The media, open source community, and open source businesses, such as WSO2, were left to assess the potential impact that this transaction could have on open source. My first blog discussed fears that IBM’s commercial and business approach will eventually erode the qualities that made Red Hat’s business special by eroding the community potency of its employees. The concept hit a nerve — receiving more than a dozen media invites, emails from old friends currently at both Red Hat and IBM, and stern condescension from IBM executives.

Time will tell what the true impact to open source this acquisition will have. The only thing we can be sure of is that IBM’s impact on open source will be a lasting one.

In the many responses received from IBM and their executives, they feel that their commitment to open source is well established and they provide evidence tied to the number of employees contributing to open source projects.

But I would suggest that many people (and companies) misunderstand the difference between having a commitment to open source and being an open source company. The largest infrastructure vendors have an escalating economic benefit from consuming open source. Supporting key projects through employee contribution is cheaper than building or purchasing proprietary solutions. But, open source is about something much bigger than a cheaper sourcing alternative.

What Makes a Project Open Source

The world is increasingly aware of what makes an open source project:

  • License: A project that creates software or content that is licensed with an open source license, usually chosen from a list of widely-accepted licenses. These licenses define how people can inspect, run, modify, and distribute the intellectual property.
  • Adoption: The project is entertaining this approach to licensing in order to embrace a philosophy that open source lowers the barriers to adoption with a hope that their ideas will spread quickly and broadly.
  • Community: People who are project outsiders are permitted to become project insiders by joining the project by their own will. Projects can accept changes from anyone in the world, organize these contributions through nurturing their “community”. A project’s community is made up of its contributors and users who bond together through a shared belief and value system as originally defined by the goals and intentions of the project.
  • Transparency: Anyone can inspect the projects’ contents to learn, identify inconsistencies, or errors. This transparency helps create a stronger global sense of security and safety through a belief that this form of mob-scrutiny is safer than closed-circuit analysis. Transparency matters to governments like Bulgaria or the United States, regulated industries like banking or healthcare, and security software like Let’s Encrypt (from Starting an Open Source project). Transparency also powers the philosophical and political desires of the Free and Open Source Software (FOSS) advocates, which believe that open source counters neoliberalism and privatization.

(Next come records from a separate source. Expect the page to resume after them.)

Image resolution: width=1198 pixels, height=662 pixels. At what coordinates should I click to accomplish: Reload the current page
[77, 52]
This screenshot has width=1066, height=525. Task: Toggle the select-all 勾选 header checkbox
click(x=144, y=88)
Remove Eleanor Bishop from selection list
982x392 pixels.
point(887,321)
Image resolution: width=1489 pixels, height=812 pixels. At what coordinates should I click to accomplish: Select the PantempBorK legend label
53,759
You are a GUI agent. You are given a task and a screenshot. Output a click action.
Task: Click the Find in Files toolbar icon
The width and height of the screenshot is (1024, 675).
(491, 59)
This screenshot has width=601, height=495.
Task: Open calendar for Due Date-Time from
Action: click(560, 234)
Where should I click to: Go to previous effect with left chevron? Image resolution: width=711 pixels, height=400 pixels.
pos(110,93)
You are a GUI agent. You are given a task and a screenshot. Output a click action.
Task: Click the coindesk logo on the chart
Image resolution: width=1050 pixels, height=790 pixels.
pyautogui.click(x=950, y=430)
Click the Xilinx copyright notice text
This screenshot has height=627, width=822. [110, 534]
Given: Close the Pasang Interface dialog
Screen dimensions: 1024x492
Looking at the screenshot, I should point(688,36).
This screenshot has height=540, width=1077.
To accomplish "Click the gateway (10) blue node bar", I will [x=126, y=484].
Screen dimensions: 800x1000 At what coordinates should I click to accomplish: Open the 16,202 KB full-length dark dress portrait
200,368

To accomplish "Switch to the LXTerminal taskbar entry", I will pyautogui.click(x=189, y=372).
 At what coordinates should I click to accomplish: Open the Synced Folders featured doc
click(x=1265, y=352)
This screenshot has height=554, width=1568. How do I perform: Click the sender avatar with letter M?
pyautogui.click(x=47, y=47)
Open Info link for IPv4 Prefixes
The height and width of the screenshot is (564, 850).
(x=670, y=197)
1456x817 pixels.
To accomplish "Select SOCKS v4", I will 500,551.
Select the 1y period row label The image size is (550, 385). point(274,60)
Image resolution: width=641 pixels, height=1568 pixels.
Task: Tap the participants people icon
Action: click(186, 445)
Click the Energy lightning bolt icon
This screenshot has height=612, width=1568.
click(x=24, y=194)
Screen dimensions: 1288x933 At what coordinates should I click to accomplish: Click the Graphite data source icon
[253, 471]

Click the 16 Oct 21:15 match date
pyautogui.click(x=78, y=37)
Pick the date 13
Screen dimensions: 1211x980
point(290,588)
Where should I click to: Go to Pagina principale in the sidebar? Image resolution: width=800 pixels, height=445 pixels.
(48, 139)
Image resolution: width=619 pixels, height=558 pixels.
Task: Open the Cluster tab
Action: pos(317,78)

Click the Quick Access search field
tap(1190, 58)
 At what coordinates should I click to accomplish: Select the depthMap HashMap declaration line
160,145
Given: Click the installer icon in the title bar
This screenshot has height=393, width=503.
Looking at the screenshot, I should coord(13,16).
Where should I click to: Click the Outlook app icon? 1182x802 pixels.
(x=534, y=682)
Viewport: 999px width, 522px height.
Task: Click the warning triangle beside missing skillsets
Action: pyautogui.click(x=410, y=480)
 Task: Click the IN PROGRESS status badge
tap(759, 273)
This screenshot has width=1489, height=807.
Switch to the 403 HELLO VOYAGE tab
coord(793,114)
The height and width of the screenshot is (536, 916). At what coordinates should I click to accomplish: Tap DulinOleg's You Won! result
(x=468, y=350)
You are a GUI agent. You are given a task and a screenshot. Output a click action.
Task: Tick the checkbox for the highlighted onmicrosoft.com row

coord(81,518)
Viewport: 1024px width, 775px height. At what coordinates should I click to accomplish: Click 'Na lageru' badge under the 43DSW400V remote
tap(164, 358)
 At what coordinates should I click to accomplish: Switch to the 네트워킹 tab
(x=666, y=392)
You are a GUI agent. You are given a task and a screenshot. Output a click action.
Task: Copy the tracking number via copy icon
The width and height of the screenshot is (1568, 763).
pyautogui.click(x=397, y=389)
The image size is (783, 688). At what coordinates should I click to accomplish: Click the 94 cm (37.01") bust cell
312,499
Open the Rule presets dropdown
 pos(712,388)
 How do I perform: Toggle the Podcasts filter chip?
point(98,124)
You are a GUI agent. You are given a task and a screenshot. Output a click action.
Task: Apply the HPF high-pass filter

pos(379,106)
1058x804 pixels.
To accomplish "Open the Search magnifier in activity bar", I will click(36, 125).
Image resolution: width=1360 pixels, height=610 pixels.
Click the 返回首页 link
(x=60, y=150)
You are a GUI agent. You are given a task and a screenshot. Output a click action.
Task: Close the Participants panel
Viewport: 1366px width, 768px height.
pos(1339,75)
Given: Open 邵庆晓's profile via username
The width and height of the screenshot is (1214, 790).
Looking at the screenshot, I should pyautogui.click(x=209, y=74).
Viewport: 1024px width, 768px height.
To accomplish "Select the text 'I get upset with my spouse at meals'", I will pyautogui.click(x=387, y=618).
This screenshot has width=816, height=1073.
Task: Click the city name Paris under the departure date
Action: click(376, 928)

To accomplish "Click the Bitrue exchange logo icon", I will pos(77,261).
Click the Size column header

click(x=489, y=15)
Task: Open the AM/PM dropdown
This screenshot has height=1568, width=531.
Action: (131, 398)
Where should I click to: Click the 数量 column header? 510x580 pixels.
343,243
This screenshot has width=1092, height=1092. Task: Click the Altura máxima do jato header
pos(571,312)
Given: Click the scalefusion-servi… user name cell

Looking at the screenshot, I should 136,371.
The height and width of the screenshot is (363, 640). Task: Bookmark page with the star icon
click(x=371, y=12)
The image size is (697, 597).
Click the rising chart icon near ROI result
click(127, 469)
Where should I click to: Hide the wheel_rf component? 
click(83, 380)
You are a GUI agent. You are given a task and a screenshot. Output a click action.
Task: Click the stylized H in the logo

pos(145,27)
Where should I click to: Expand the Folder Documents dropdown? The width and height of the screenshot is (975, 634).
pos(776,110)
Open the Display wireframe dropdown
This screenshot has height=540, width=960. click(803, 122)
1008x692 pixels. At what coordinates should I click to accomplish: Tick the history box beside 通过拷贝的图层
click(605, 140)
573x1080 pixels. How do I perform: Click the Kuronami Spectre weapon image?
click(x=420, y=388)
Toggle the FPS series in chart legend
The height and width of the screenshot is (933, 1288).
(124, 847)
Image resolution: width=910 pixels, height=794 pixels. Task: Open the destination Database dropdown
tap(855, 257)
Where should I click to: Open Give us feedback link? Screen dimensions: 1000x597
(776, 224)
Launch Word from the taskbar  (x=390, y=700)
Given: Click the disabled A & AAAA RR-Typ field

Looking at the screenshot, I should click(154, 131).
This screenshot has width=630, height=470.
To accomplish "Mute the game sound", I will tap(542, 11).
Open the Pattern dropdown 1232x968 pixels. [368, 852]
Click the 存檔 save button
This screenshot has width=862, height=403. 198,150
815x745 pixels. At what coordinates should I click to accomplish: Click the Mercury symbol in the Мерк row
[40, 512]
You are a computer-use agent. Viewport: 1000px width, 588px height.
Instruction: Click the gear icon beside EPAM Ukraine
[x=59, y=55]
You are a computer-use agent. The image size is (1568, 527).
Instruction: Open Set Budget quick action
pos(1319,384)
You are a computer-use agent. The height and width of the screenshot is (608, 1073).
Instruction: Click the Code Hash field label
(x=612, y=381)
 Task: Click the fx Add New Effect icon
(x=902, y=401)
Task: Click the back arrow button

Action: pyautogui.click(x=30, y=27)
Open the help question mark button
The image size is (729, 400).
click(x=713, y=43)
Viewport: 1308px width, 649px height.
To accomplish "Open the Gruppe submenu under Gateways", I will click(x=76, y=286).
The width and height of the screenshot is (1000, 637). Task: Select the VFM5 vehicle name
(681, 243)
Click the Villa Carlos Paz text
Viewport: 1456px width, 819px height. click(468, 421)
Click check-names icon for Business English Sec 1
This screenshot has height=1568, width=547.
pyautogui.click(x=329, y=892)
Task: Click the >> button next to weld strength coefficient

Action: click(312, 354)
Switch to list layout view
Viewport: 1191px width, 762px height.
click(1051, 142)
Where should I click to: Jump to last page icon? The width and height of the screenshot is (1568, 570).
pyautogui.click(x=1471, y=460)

What Makes a Business (not) Open Source

A business has investors who provide capital or sweat equity in order to create value added products and services that are monetized with customers who purchase. Intellectual property is granted global protections from governments and businesses extract profits by taking royalties from the licensing their protected intellectual property. In other words, investors pay a business to hire talented employees who create software products that can be sold to customers for a profit.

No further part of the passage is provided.